While it was purely by chance that I saw “Fire and Ice” at all, I’m delighted to report that it’s a remarkably fine exhibit that also, interestingly enough, seems cut from the same conceptual cloth as “My Spirit Rises.” In that show there are more than 70 works by six artists: Jean Evans, John Herring, Ted Maringer, Carole Pollard, Judith Salamon, and Bob Yost. For rich variety of media and depth of engaging visual and emotional content, this is surely among the most breathtaking group shows I’ve seen this year. My spirit rises indeed.
What comes to mind, then, is a stunningly expanded sense of what I saw in “Fire and Ice” - something the classical Greeks would have called ‘pneuma.’ It’s a marvelous word that, depending upon context, can refer to breath, wind, life-force, rational soul, or the principle essence of human existence. All of those applications, in varying degrees, are at work here. Of course in a show this large, some works understandably resonate longer and more deeply than others.

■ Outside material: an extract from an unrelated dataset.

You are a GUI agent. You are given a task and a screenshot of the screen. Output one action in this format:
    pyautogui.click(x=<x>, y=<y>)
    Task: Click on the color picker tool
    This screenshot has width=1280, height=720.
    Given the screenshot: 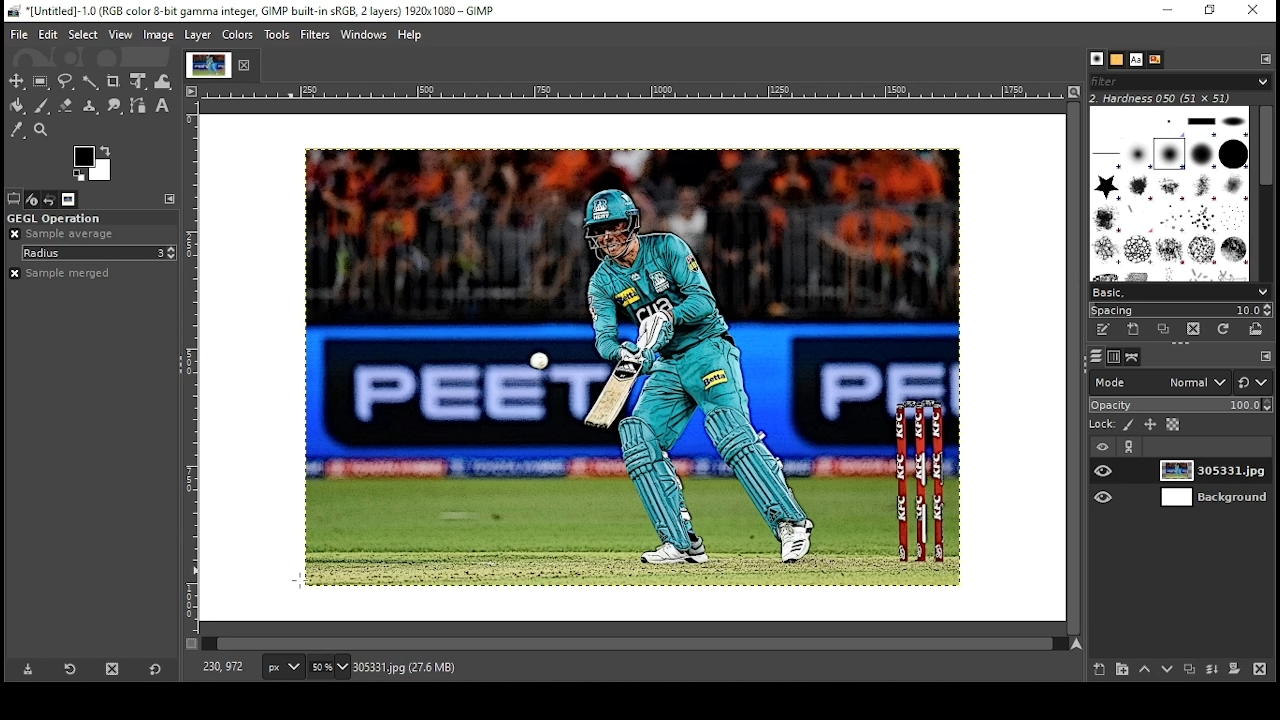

Among those are Bob Yost’s raku pieces, particularly his eerily beautiful masks – charred and charged gems of human drama . Ted Maringer’s mixed media hangings that use fiberglass mesh as shimmering ‘cloth’ are riveting in their simplicity and elegance. There’s a timeless potency in their suggestion of priests’ vestments, or ceremonial kimono. The mixed media “Spirit Dress” paintings by Judith Salamon are similarly endowed with an archetypal energy. These softly colored and patterned surfaces are hypnotic, codified ‘garments’ that clothe both the deeply personal and cosmic.
The quilts by Carole Pollard are nothing short of astonishing. The thread work alone in “Awakening,” for example, is a journey unto itself. A road map to infinity? Combined with myriad colors and intertwined patterns upon intricate patterns, it’s an explosive celebration, perhaps, of celebration itself. And for sheer electrifying muscularity of form – literally and symbolically – there is her trio of wall pieces, “Melville’s Angel (I, II, III).” The work was inspired by a Herman Melville poem built around the image of Jacob wrestling with an angel, in this case art. The third quilt in the set, called “Triumph,” is an utterly arresting embodiment of this show’s pneuma (or a Latin companion, ‘anima humana’), as it were.
This victory icon, with its silvery central gauntlet clutching red feathers beneath a lusciously blazing sun, is on one level a compelling symbol of the good fight that all artists engage. It is a timeless struggle, at once unreasonable and joyous. Still, to think that we humans could wrest from heaven the capacity to create is only half the story.
And so it is that in the end, I think that our victory isn’t so much in ‘winning’ anything from God or his angels. Rather, it lies in our grasping of what was freely given in the first place. This show is a thrilling reminder that art is where body and spirit unite in gratitude for an eternal gift.
Photo: “Melville’s Angel III: Triumph,” quilt plus 3D mailed/armed gauntlet, by Carole Pollard, on view in “My Spirit Rises.” This exhibit, along with “Fire and Ice” is on view through September 18 at Summit Art Space, 140 East Market Street, Akron, Ohio. Free Admission and Parking. Gallery hours for “My Spirit Rises” are Thursday – Saturday, 12 to 5 p.m. (330) 376 – 8480. Hours for “Fire and Ice” in the 3’d floor Big Box Gallery are Friday and Saturday 12 to 5 p.m.